15/11/2020
Oggi è stata la giornata che ha decretato i campioni del mondo delle classi regine ma ha offerto anche molto altro come conferme, ritorni e belle sorprese.
Iniziamo da lui, lo schiacciasassi, la leggenda o per dirla alla Marvel, l’ineluttabile Lewis Hamilton; ha non c’erano più dubbi sul fatto che avrebbe vinto il 7º titolo ma l’ha fatto vincendo una gara che per una volta non lo vedeva lontanamente tra i favoriti. Ecco oggi ha dimostrato un’altra volta la sua grandezza, in grado di aspettare il momento giusto, rimanere calmo senza strafare come Verstappen e poi sfoderare la sua incommensurabile velocità.

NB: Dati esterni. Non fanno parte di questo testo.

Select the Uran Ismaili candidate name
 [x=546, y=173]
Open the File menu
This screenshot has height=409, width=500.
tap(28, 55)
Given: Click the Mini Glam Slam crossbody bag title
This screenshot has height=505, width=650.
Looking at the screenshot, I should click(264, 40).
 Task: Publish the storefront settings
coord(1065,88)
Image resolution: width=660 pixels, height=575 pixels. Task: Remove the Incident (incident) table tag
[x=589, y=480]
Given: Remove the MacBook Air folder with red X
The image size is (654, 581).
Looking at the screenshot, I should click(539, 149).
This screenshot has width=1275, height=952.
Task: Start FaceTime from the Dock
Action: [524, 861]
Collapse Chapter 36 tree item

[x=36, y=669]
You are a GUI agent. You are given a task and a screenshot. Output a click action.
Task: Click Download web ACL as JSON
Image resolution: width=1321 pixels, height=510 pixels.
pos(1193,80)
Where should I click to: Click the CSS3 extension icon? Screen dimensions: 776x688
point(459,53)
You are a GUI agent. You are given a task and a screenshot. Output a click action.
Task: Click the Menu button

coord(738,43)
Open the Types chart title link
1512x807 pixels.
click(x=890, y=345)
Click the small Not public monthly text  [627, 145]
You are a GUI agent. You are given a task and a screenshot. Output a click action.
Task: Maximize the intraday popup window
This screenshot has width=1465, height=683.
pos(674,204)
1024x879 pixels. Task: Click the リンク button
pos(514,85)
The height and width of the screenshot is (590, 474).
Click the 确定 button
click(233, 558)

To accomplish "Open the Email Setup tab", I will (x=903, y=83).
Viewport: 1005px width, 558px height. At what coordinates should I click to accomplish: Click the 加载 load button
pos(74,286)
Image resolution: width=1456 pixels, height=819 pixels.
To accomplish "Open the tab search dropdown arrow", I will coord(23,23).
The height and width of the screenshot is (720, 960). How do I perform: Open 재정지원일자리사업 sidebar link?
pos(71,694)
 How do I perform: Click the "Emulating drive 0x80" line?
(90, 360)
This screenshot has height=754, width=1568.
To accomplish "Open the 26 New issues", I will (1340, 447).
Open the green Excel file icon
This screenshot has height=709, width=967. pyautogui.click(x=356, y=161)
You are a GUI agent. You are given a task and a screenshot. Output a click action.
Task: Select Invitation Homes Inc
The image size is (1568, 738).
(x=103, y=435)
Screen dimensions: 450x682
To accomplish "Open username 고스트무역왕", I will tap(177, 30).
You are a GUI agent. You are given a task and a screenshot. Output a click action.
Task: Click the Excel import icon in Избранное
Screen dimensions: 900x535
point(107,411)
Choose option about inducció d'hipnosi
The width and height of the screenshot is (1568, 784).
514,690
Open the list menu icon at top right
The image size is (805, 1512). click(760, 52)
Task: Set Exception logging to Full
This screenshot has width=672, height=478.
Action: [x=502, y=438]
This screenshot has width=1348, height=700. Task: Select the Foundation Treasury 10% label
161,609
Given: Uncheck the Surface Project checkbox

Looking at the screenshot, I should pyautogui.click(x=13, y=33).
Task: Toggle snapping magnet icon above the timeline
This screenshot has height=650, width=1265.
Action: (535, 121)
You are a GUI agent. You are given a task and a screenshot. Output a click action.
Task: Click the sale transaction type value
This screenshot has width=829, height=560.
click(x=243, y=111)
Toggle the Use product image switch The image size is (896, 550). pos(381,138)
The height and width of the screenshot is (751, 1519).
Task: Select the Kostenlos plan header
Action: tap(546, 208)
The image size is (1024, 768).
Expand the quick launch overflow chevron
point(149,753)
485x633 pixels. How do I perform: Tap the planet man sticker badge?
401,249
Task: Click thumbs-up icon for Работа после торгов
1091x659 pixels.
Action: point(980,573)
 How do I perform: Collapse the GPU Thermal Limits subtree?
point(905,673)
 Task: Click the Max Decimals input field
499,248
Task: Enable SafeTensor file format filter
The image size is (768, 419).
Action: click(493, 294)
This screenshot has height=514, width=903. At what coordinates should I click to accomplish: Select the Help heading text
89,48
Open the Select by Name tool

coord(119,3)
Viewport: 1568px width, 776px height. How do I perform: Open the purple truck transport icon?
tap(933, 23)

Poi c’è la sorpresa Joan Mir; nessuno all’inizio avrebbe mai puntato un euro su di lui forse nemmeno lui stesso. Costanza incredibile con ben 7 podi, vittoria al momento perfetto e infine titolo, che mancava in cada Suzuki dal 2000 con Kenny Roberts jr.
Oggi c’è stata anche una conferma, quella di Franco Morbidelli; gara da vero martello resa più difficile sta volta da un sempre più presente Jack Miller con cui mette in scena un duello all’ultimo giro bellissimo e gestito da vero campione. Se non fosse stato per quei 3 dnf per problemi tecnici probabilmente staremmo parlando di un altro campionato e un altro campione ma la storia non si fa con i se e con i ma. Tuttavia è il primo tra le Yamaha, con la moto del 2019, e 2º nel mondiale, chapeau.
Infine c’è Sebastian Vettel; prima che il pilota, meraviglioso in partenza con una Ferrari disastrosa con le gomme full wet, c’è l’uomo, il signore, la splendida persona. I suoi errori li ha fatti in passato è vero (anche la Ferrari) ma ha sempre dimostrato amore, passione e rispetto per la Ferrari e ciò che rappresenta. Il primo gesto che ha fatto è stato quello di andarsi a complimentare con Lewis, grande rivale e con cui ha inequivocabilmente segnato un decennio di F1, poi ha ringraziato tutta la Ferrari e i tifosi i quali troppo spesso passano dall’amore all’odio nei suoi confronti. Può piacere o meno come pilota ma come persone e incontestabile, grazie.